▸ WHAT NEEDS TO BE DONE
Write the records out once more. Leave each line exactly as given.

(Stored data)
-------------------------
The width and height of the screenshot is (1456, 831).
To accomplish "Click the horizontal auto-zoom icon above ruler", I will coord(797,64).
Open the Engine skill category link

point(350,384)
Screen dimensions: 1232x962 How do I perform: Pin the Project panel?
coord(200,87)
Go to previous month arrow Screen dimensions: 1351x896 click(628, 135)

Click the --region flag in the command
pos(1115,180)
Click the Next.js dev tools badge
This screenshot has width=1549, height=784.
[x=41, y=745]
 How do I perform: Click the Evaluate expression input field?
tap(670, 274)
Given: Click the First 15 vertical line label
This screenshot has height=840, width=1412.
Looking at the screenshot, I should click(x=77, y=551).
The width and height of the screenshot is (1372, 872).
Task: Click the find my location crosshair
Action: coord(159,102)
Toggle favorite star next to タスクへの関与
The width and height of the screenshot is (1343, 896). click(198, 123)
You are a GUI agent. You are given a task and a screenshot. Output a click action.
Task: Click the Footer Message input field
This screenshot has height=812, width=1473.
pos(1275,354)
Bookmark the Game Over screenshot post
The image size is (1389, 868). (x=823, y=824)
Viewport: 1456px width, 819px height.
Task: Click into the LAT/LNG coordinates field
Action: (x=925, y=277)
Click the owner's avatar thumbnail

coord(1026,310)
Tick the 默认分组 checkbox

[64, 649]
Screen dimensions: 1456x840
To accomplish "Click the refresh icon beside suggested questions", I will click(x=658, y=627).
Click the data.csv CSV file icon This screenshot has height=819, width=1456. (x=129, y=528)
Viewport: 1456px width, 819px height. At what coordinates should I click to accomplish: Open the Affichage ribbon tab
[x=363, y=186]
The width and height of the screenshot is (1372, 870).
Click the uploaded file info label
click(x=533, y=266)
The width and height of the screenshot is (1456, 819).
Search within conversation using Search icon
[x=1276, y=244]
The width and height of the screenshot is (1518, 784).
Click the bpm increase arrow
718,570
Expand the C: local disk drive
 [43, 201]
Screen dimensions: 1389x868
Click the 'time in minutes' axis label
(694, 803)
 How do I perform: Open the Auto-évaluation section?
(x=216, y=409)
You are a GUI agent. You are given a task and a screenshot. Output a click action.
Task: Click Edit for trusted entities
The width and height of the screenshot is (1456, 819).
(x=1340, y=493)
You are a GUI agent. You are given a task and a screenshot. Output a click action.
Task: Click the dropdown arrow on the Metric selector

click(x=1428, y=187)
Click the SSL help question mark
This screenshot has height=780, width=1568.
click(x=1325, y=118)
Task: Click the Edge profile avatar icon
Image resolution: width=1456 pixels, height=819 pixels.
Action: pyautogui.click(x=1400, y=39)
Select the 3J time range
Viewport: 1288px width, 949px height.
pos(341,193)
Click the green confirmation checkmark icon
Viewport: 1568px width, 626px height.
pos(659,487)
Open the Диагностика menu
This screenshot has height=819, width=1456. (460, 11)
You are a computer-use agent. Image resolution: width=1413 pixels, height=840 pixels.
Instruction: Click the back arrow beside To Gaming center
-------------------------
▸ RESPONSE BELOW
The width and height of the screenshot is (1456, 831).
To accomplish "Click the horizontal auto-zoom icon above ruler", I will coord(797,64).
Open the Engine skill category link

point(350,384)
Screen dimensions: 1232x962 How do I perform: Pin the Project panel?
coord(200,87)
Go to previous month arrow Screen dimensions: 1351x896 click(628, 135)

Click the --region flag in the command
pos(1115,180)
Click the Next.js dev tools badge
This screenshot has width=1549, height=784.
[x=41, y=745]
 How do I perform: Click the Evaluate expression input field?
tap(670, 274)
Given: Click the First 15 vertical line label
This screenshot has height=840, width=1412.
Looking at the screenshot, I should click(x=77, y=551).
The width and height of the screenshot is (1372, 872).
Task: Click the find my location crosshair
Action: coord(159,102)
Toggle favorite star next to タスクへの関与
The width and height of the screenshot is (1343, 896). click(198, 123)
You are a GUI agent. You are given a task and a screenshot. Output a click action.
Task: Click the Footer Message input field
This screenshot has height=812, width=1473.
pos(1275,354)
Bookmark the Game Over screenshot post
The image size is (1389, 868). (x=823, y=824)
Viewport: 1456px width, 819px height.
Task: Click into the LAT/LNG coordinates field
Action: (x=925, y=277)
Click the owner's avatar thumbnail

coord(1026,310)
Tick the 默认分组 checkbox

[64, 649]
Screen dimensions: 1456x840
To accomplish "Click the refresh icon beside suggested questions", I will click(x=658, y=627).
Click the data.csv CSV file icon This screenshot has height=819, width=1456. (x=129, y=528)
Viewport: 1456px width, 819px height. At what coordinates should I click to accomplish: Open the Affichage ribbon tab
[x=363, y=186]
The width and height of the screenshot is (1372, 870).
Click the uploaded file info label
click(x=533, y=266)
The width and height of the screenshot is (1456, 819).
Search within conversation using Search icon
[x=1276, y=244]
The width and height of the screenshot is (1518, 784).
Click the bpm increase arrow
718,570
Expand the C: local disk drive
 [43, 201]
Screen dimensions: 1389x868
Click the 'time in minutes' axis label
(694, 803)
 How do I perform: Open the Auto-évaluation section?
(x=216, y=409)
You are a GUI agent. You are given a task and a screenshot. Output a click action.
Task: Click Edit for trusted entities
The width and height of the screenshot is (1456, 819).
(x=1340, y=493)
You are a GUI agent. You are given a task and a screenshot. Output a click action.
Task: Click the dropdown arrow on the Metric selector

click(x=1428, y=187)
Click the SSL help question mark
This screenshot has height=780, width=1568.
click(x=1325, y=118)
Task: Click the Edge profile avatar icon
Image resolution: width=1456 pixels, height=819 pixels.
Action: pyautogui.click(x=1400, y=39)
Select the 3J time range
Viewport: 1288px width, 949px height.
pos(341,193)
Click the green confirmation checkmark icon
Viewport: 1568px width, 626px height.
pos(659,487)
Open the Диагностика menu
This screenshot has height=819, width=1456. (460, 11)
You are a computer-use agent. Image resolution: width=1413 pixels, height=840 pixels.
Instruction: Click the back arrow beside To Gaming center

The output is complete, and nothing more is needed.